Bedah Karya Taring di Pengadilan Musik Edisi Ke-9

Pengadilan Musik jilid sembilan kembali digelar. Terlihat meja hijau yang sudah disiapkan di Kantinnasion, Rumah The Panas Dalam, Jalan Ambon Nomor 8A, Bandung sejak sore hari. Antusiasme penonton pun sudah terlihat dari hadirnya banyak anak muda yang penasaran pada band yang akan diadili kali ini, bahkan sejak beberapa jam sebelum persidangan dimulai. Adalah hal yang wajar jika kali ini mereka ingin segera menempati tempat ternyaman untuk menonton persidangan. Pasalnya, kesempatan ini akan diisi oleh persidangan terhadap salah satu band hardcore yang sedang naik daun.

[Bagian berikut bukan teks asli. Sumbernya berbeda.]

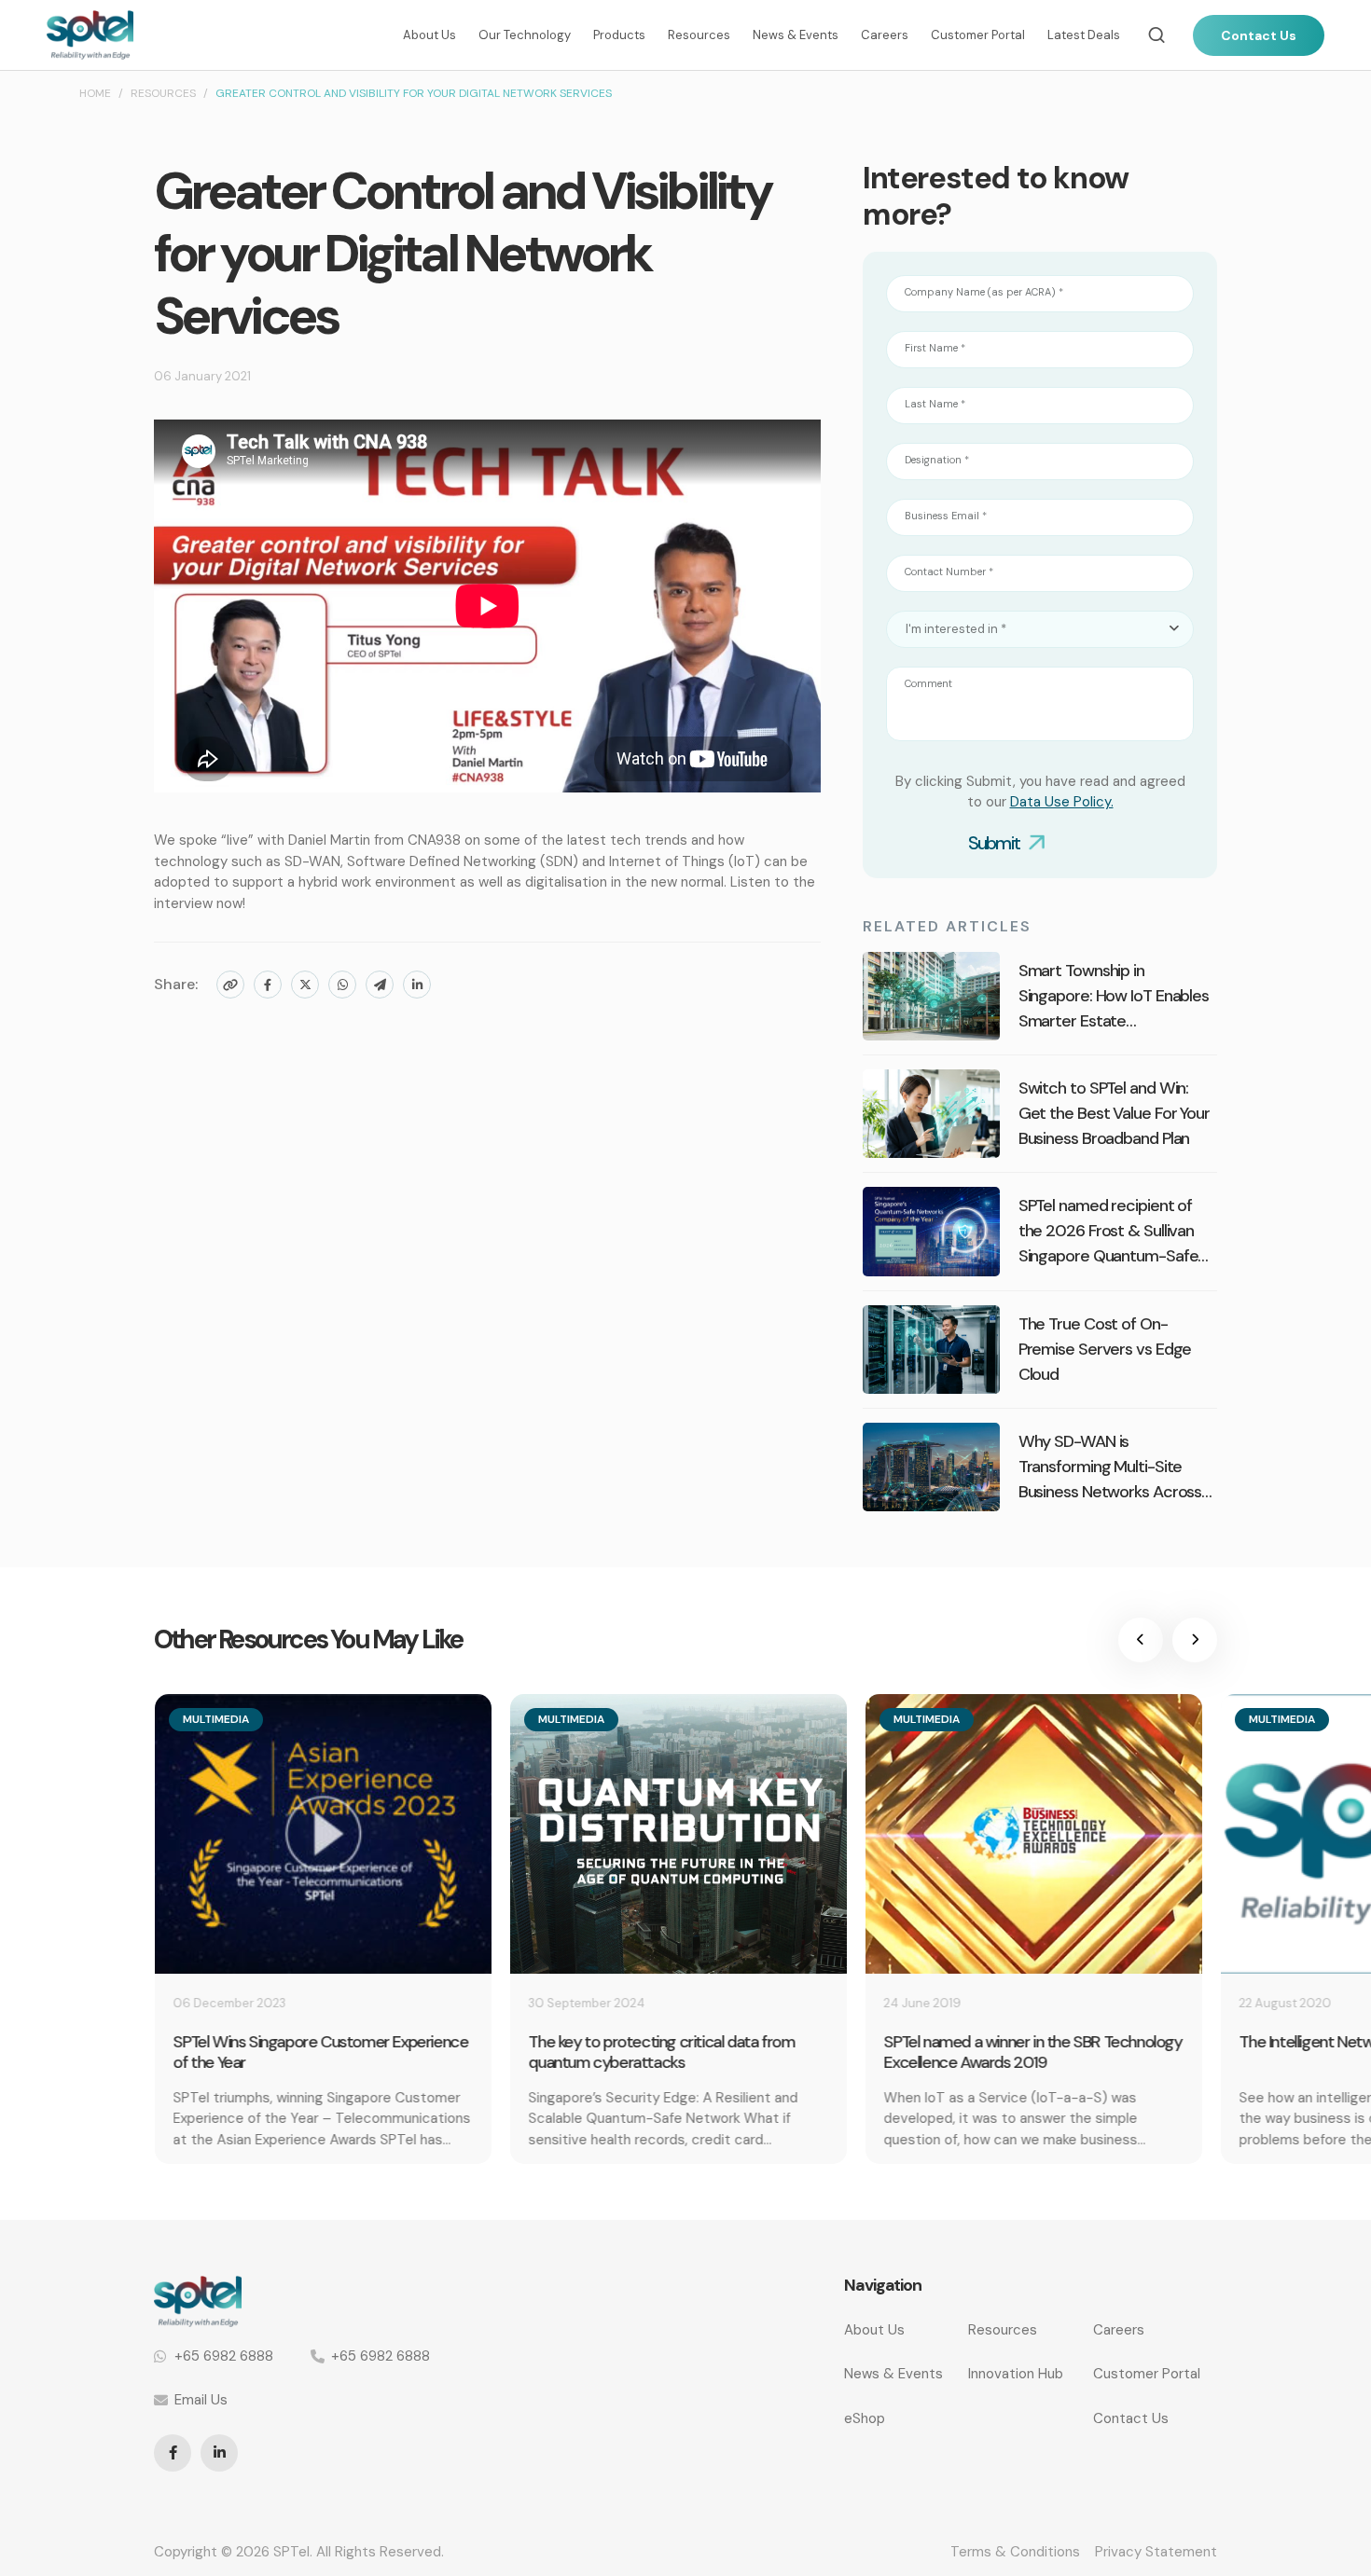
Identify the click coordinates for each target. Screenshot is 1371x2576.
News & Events (795, 35)
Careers (884, 35)
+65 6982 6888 (223, 2356)
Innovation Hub (1015, 2373)
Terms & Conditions (1015, 2551)
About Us (429, 35)
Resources (699, 35)
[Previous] (1140, 1640)
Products (619, 35)
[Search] (1156, 35)
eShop (864, 2418)
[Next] (1194, 1640)
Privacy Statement (1156, 2551)
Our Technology (524, 35)
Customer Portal (978, 35)
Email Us (201, 2399)
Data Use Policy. (1062, 801)
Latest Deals (1083, 35)
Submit (993, 843)
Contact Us (1258, 35)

Siapa yang hari ini tidak tahu dengan band kenamaan dari Bandung yang bernama Taring? Band yang terbentuk sejak tahun 2013 ini menjadi salah satu ikon yang paling diminati dan digemari, setidaknya hingga hari ini. Sejak awal kali mereka memamerkan “taring”nya, respon positif atas karya-karya yang Taring ciptakan banyak diraih. Dua buah album sudah berhasil mereka telurkan sebagai bukti dari konsistensi, kepercayaan diri, dan pembuktian dari penyatuan otak yang dikemas secara garang dan mantap. Pengalaman dari masing-masing personil yang pernah menjajal beberapa band sebelumnya pun dianggap sebagai salah satu penunjang atas kemampuan Taring yang dianggap luar biasa. Namun, apakah materi-materi dari Taring dapat lulus uji di mata para perangkat sidang yang kritis ini? Maka dari itu, pertanggungjawaban terhadap karya dan album-album yang sudah dihasilkan oleh Taring akan menjadi kasus yang dibahas pada sidang dengan nomor perkara 1.9/DCDC/2016.

Lebih kurang pukul 19.30 WIB persidangan ini dimulai. Panitera Ronny Urban memulai jalannya sidang ini dengan diawali penjelasan singkat mengenai sang terdakwa, Taring. Lalu, secara bergiliran Jaksa Penuntut Umum, Hakim, dan Pembela masuk ke arena sidang. Kursi dan wewenang Jaksa Penuntut masih dikuasai oleh duo lelaki yang sangat mampu mengocok perut para penonton, siapa lagi kalau bukan Pidi Baiq dan Budi Dalton. Posisi Hakim pun masih dipegang oleh Man Jasad, selaku Hakim langganan. Yang berbeda adalah, kali ini para terdakwa akan dibela oleh Yoga PHB dan Iksan Skuter. Meski berperan sebagai Pembela, Yoga PHB masuk ke ruang sidang dengan mengenakan kaus bertuliskan “Tarling”, sebagai bentuk plesetan dari Taring yang sentak mengundang tawa.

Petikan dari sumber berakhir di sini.